Simon Jenkins points out that education secretaries and prime ministers have been singing this song for over two decades now, to little effect. The only way in which Gove’s scheme can succeed is for him to “push the nuclear button and give [schools] control over their admissions”. Jenkins continues:
[T]he one really creditable effort of British education since the war has been the battle for some equality of opportunity within the state education sector, even if in big cities it has not always worked. If Cameron and Gove really mean to reverse this, to revert to 11-plus selection and educational segregation, they had better say so, and face the political music.
In the absence of this (almost inevitably coalition-destroying) course of action, it is likely that few schools will be keen to “free” themselves from the “support in staffing and admissions” provided by LEAs. The undermining of LEAs is just another example of the “dreary abuse of local democracy” that has driven the centralisation of the British state since 1979.
Matthew Taylor, coming from a somewhat different political perspective from Simon Jenkins, describes his own (at times reluctant) involvement in the formation of Labour’s academy schools policy in the last decade. The original idea of the academies was to increase capital expenditure in deprived areas. By contrast:
The redistribution element has gone, indeed it must be most likely that it will be more privileged schools and sets of parents who take up the new freedoms and funding streams.
Second, rather than putting grit in the oyster of the local schools system the policy is now to smash the oyster entirely.
Schools already have more freedom than is often recognised, Taylor argues. Conversely, “local authorities can play a vital role in addressing problems in schools that are not succeeding or in danger of getting into trouble”, where volunteer governors may struggle (for example, in getting rid of an incompetent headteacher).
The question of failing schools is critical to this. As Taylor observes:
Michael Gove wants an open market in schooling, but markets only succeed if businesses are regularly allowed to fail. Children only have one education so we can’t be as relaxed about failure in schools as we might be about failure in the high street.

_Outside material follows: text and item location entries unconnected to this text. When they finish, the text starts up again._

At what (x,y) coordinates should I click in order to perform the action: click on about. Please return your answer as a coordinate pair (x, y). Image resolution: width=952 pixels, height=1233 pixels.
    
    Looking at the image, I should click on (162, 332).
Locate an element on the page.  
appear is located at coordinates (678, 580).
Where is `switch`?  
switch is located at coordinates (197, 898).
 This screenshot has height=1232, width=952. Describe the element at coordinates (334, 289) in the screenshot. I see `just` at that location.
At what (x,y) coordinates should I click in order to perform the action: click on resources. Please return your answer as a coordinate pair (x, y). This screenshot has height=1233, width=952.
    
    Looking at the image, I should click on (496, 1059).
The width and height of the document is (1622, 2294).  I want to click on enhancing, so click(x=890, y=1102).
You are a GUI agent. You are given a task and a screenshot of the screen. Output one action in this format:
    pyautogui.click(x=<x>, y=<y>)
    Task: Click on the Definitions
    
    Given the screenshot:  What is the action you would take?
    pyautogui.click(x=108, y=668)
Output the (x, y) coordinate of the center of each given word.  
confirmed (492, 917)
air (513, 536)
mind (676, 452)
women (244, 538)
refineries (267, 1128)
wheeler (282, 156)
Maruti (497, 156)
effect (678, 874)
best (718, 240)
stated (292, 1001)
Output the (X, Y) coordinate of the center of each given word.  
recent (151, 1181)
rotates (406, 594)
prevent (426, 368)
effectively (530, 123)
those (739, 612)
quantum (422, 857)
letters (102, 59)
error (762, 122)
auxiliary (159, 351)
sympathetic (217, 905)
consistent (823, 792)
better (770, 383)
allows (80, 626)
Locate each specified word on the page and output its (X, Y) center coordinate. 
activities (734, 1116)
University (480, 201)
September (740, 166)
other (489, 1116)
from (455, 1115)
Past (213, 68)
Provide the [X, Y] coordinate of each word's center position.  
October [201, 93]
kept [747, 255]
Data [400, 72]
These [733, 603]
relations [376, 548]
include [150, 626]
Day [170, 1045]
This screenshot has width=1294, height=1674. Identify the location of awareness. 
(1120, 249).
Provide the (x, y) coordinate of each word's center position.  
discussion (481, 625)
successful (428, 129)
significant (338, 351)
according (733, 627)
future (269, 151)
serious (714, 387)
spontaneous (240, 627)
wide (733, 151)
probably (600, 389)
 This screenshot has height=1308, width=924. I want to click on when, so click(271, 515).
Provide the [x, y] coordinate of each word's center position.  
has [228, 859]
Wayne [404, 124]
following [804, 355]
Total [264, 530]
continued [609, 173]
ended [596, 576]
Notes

There is absolutely no question that the combination of encouraging all manner of new entrants into school governance along with residualising the local authority role will lead to many more school failures (this is not scaremongering, it is the logical consequence of the policy).
How will the coalition deal with this? In the absence of an LEA, who will step in where governors and headteachers are unable to address problems effectively? Taylor’s “hunch” is that:
any solution will see central government effectively taking over the oversight currently vested in councils.
So the likely result of these reforms will not be “freedom”, but a growing divide between “good” and “failing” schools, and an increase in central government control of education to fill the vacuum left by yet another erosion of local democracy.